Разрезаю паспорта и сочиняю короткое сопроводительное письмо, пишу электронное письмо в «Гардиан» и объясняю, зачем мы сделали то, что сделали, а потом отправляюсь в Инверки́ тинг(Inverkeithing), чтобы послать обрезки паспортов на Даунинг-стрит, 10.
Вернувшись домой, прощаюсь с Энн – я на неделю уезжаю на остров Айла (Islay) [3]. Потом, несмотря на то что путь мой лежит на запад, отправляюсь в центр Эдинбурга, чтобы продемонстрировать свои лозунги: проезжаю по Куинсферри-роуд (Queensferry Road), Шарлотт-сквер (Charlotte Square) и Джордж-стрит (George Street), пересекаю Принсес-стрит (Princes Street) и двигаюсь по Маунду (Mound) мимо временного здания парламента Шотландии в сторону замка, далее по Королевской Миле (Royal Mile) и обратно на Принсес-стрит.
В этот яркий, свежий, солнечный день – совсем не такой, как мое настроение, но в жизни бывают печальные противоречия – мои плакаты замечает несколько прохожих в центре города: кое-кто кивает или поднимает большой палец; несогласные просто отворачиваются. Но большинство вообще не смотрит. Может, нужно было взять цветную бумагу или напечатать текст не просто огромным, но еще и ярким шрифтом, хотя вначале мне казалась, что и так очень даже неплохо. Черт его знает, может, нужно было всю дорогу сигналить?
Двигаюсь на запад, мимо аэропорта, на магистраль M8, доезжаю до Глазго и гружусь на паром от Гу́рока (Gourock) до Дануна (Dunoon).
Смотрю сверху на грузовики и легковушки, стоящие на автомобильной палубе парома, но не могу даже разглядеть плакат на люке своего «Лендровера». Люк у меня тонированный, он чуть приподнимается, а не открывается полностью, и за счет того, что тонировка сделана с помощью сетки, помещенная под стеклом надпись видна только под прямым углом.

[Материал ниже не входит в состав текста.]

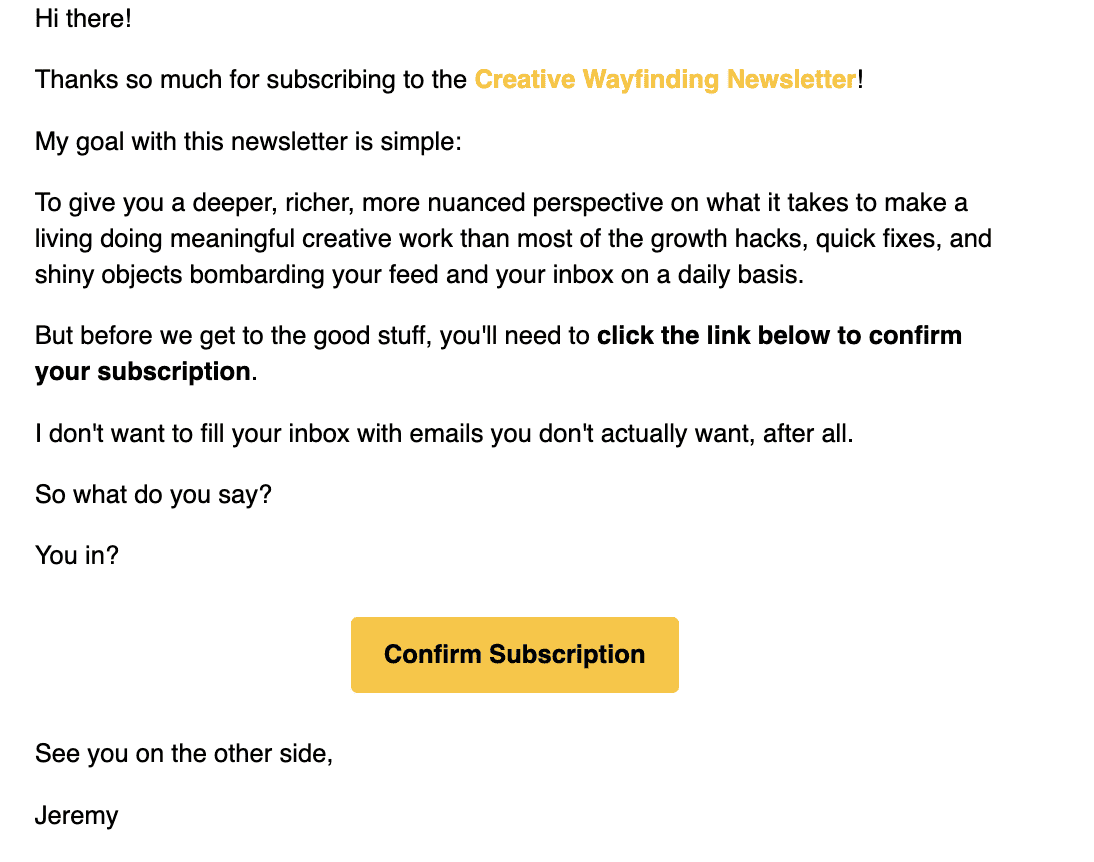
Task: Click the "See you on the other side" sign-off
Action: pyautogui.click(x=183, y=754)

Греюсь на солнышке, слушаю вопли крикливых чаек, пью чай из термокружки, заедая его непропеченным шотландским пирогом [4]из микроволновки. С грустью смотрю на останки некогда блиставшей скромной величественностью пристани Гурока, где теперь красуются зады старых многоквартирных домов, более приличные фасады которых выходят на главную улицу. На парковке у самой воды поблескивают лобовыми стеклами автомобили, стоят рыболовы, дальше появляется открытый бассейн, на холме вырастает ряд приятных глазу викторианских коттеджей из песчаника, старые и новые пляжные домики. Глазею на косые улочки, молодые деревья и поросшие кустарником холмы, разглядываю причудливое, украшающее Тауэр-хилл (Tower Hill) здание на востоке, холмы и горы на севере и западе, широкую реку, исчезающую за горящим на юге горизонтом.
Когда-то я жил здесь, в Гуроке. И подрабатывал на пристани.

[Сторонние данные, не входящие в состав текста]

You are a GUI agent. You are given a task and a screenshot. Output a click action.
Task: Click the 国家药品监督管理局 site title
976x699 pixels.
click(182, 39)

В юности – лет с десяти и до пятнадцати – летними ночами я, бывало, не мог уснуть у себя в спальне, высоко над бухтой, на холме, над широкой дугой пристани Гурока. Каждой погожей ночью в теплое время года через приоткрытое окно до меня доносился рокот медленно удаляющегося судна. Так рокотал только один из десятка с лишним паромов и пароходов, которые всегда заходили к нам летом.

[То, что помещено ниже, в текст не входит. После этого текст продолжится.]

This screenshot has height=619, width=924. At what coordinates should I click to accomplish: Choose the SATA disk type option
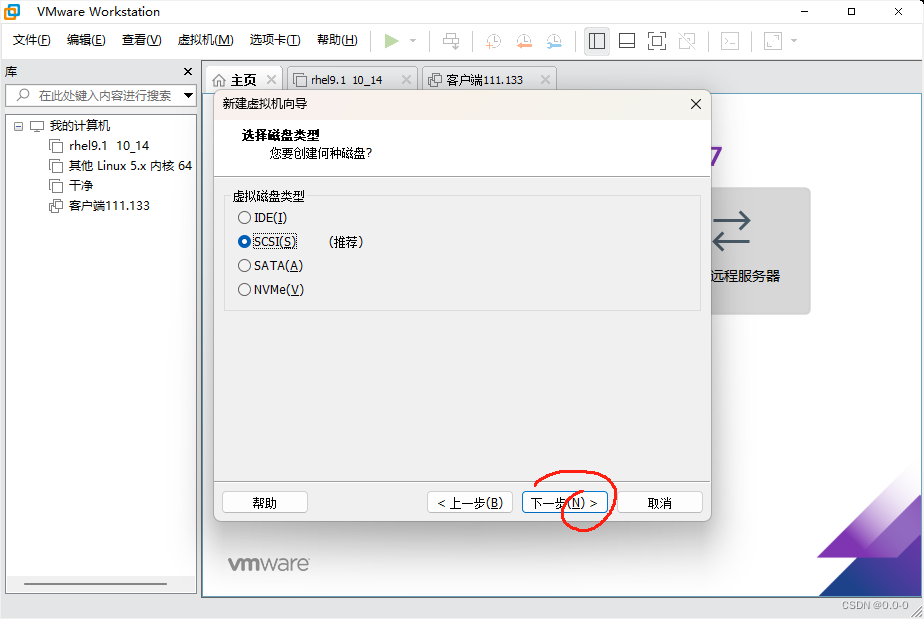244,265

То были последние годы золотого века реки Клайд (Clyde), когда автомобили еще оставались редкостью и многие жители Глазго на день, а то и на все две недели отпуска отправлялись по воде на такие курорты, как Ларгс (Largs), Данун и Рóтсей (Rothesay). На причале мне доверяли в основном ловить швартовы и поднимать сходни – в начале семидесятых, в студенческие годы, я пару лет проводил летние каникулы в компании нескольких портовых грузчиков и одного-двух школьных приятелей. Оглядываясь в прошлое, я понимаю, что удостоился чести наблюдать конец целой эпохи. Без нас не обходилась швартовка «Уэйверли» – последнего в мире морского колесного парохода, который в летние месяцы до сих пор гремит и брызгает водой на морских курортах Британии; мы смотрели, как суда на воздушной подушке – они еще были в диковинку – уносятся вниз по течению мимо пляжа и лоцманской станции, выстреливая камешками, как пулями, и распугивая отдыхающих. Как я уже сказал, «Уэйверли» пока держится, а вот суда на воздушной подушке у нас не прижились – их век миновал, едва успев начаться; бывает и такое.